My husband and I have been married for 3 and a half years.  I love him with all my heart.  When we got married, he was the happiest person and could make me laugh even if I was originally in a bad mood.  He was easy-going and loved life.

The past year has been rough for us.  He was a substitute teacher (lost his full time teaching position due to cut backs) and decided to make a job change to make more money.  It required him to travel and sell power equipment.  Well, after being gone a month and selling nothing, and therefore, making nothing, he came home.    

After that, in May of last year, he finally got a full time job.  It doesn't pay well, but it was something and we have been in the process of saving to buy a house since.  It's not a stressful job, but his boss can be rude and demeaning to my husband, but it's a job.

In December, DH got some food stuck in his esophagus.  After 24 hours, we took him to the ER and he had to have an emergency endoscopy done.  It cost us about 2 months worth of our savings to pay for it even with insurance.  His doctor wants to perform another one to widen his esophagus in March.  So, more bills.

On Valentine's Day we found out that my DH's company (the job he got in May) is losing a big account and if they are not able to find a new account to replace it, he might lose his job at the end of the summer. 

I am trying really hard to be positive.  I am so thankful for this job in the first place.  We have no credit card debt or car payment (knock on wood), which is great.  We don't have children, so although this job loss would put us back according to our "plan" to get a house and maybe start a family, it isn't like we have children with daycare costs or anything.

The problem is that my DH has changed this year and he recognizes it too.

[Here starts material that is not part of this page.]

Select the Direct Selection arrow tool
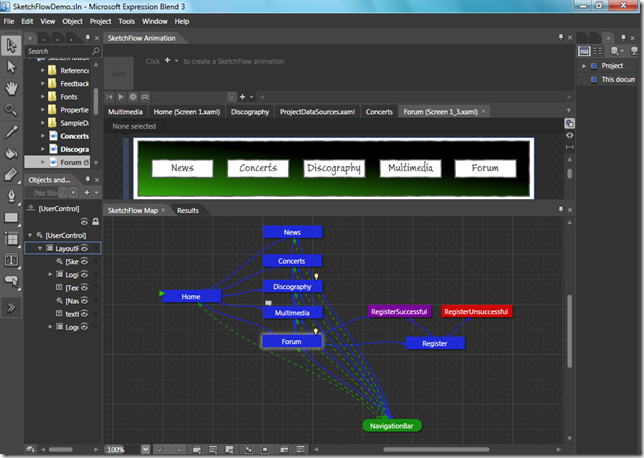644x458 pixels. pos(11,67)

He is always irritable.  I give him space and try to be supportive, but I feel like no matter what I do, he gets mad at me.  For example, I said I would take a box out to his truck this morning to take to the apartment trash can.  I was running late and didn't get a chance to do it.  I tried to explain that to him, but he got mad.  I asked him a question last night about something and he told me to look it up.  The more I try to be a good wife, the worse I do and the more irritated he gets.  He says he goes to work and has to do extra work to make up for the stuff that his coworker doesn't do, and then comes home to the same. I have gotten better keeping our apartment clean and keeping up with things and will tell him I will work harder, but he says it's always the same and that in a month we will be having the same discussion.  He gets annoyed when I get upset or cry about it because I am frustrated with myself for letting him down, so now I try not to cry in front of him, and if I feel badly, I'll wait until later to cry in the bathroom where he won't see me.

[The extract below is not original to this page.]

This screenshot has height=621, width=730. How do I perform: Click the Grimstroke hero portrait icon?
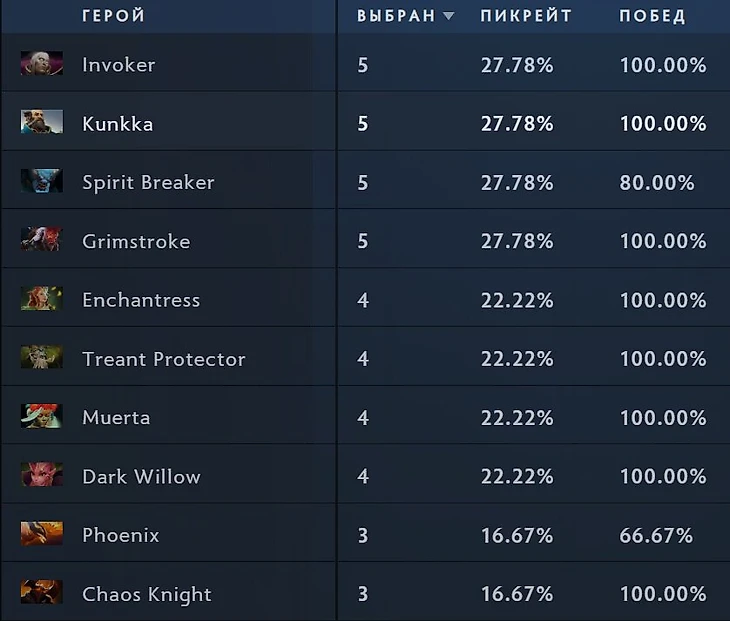(x=41, y=241)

IDK.  Maybe it's just a chapter in the "book" of marriage, but it's tiring and I'm ready for another round of happiness.  I'm sad for my husband who feels unsuccessful in everything he does.  I'm sad because I know the man I married and I think he's the greatest, and wish others (employers) could see that bright side of him!  I'm sad for my husband who sees everyone else moving forward with their lives and in his eyes, ours isn't.  I'm sad for another plan that we have made that won't happen.   I'm sad that I keep telling my husband that it'll be okay and then am proved a liar with a job loss, a broken plan, or health issues.  I guess I am just ready for all our hard work to actually begin to pay off.

Anniversary

Re: Feeling down all the time (Long)

  • I'm sorry you're going through this. I don't really have any advice you don't already know, but just know that this will pass. You'll get through this. Try to spend time together doing relaxing things. Let him know you realize he's going through a hard time, and that its hard for you too (without making him feel guilty), that way he knows youre in it together and you're there for him.
  •   I guess I am just ready for all our hard work to actually begin to pay off.
     
    I am sure you are. Sadly it may not or if it does it make take years. To me it sounds like your H is doing everything he can. However you two may have to make some choices that do fit in the Plan you had.
     
    Your H is facing not having a job by the end of this summer. He needs to contact a head hunter or a recruiter and find a new job. You both also have to be open to the idea of moving for work. The area you two are in seems like the jobs aren't a really abundant.
     
    As for his attitude only he can really fix it. But I would be done putting up with it at this point. He is an adult and enough is enough. Yes it all sucks what he has going on but he needs to suck it up and stop taking it out on you. Go buy him a real punching bag or hand him a pillow and have him go at it. It's not fair to you and is harmful to your marriage. Tell him this.  
  • Thanks!  I'm trying to let him know I am with him.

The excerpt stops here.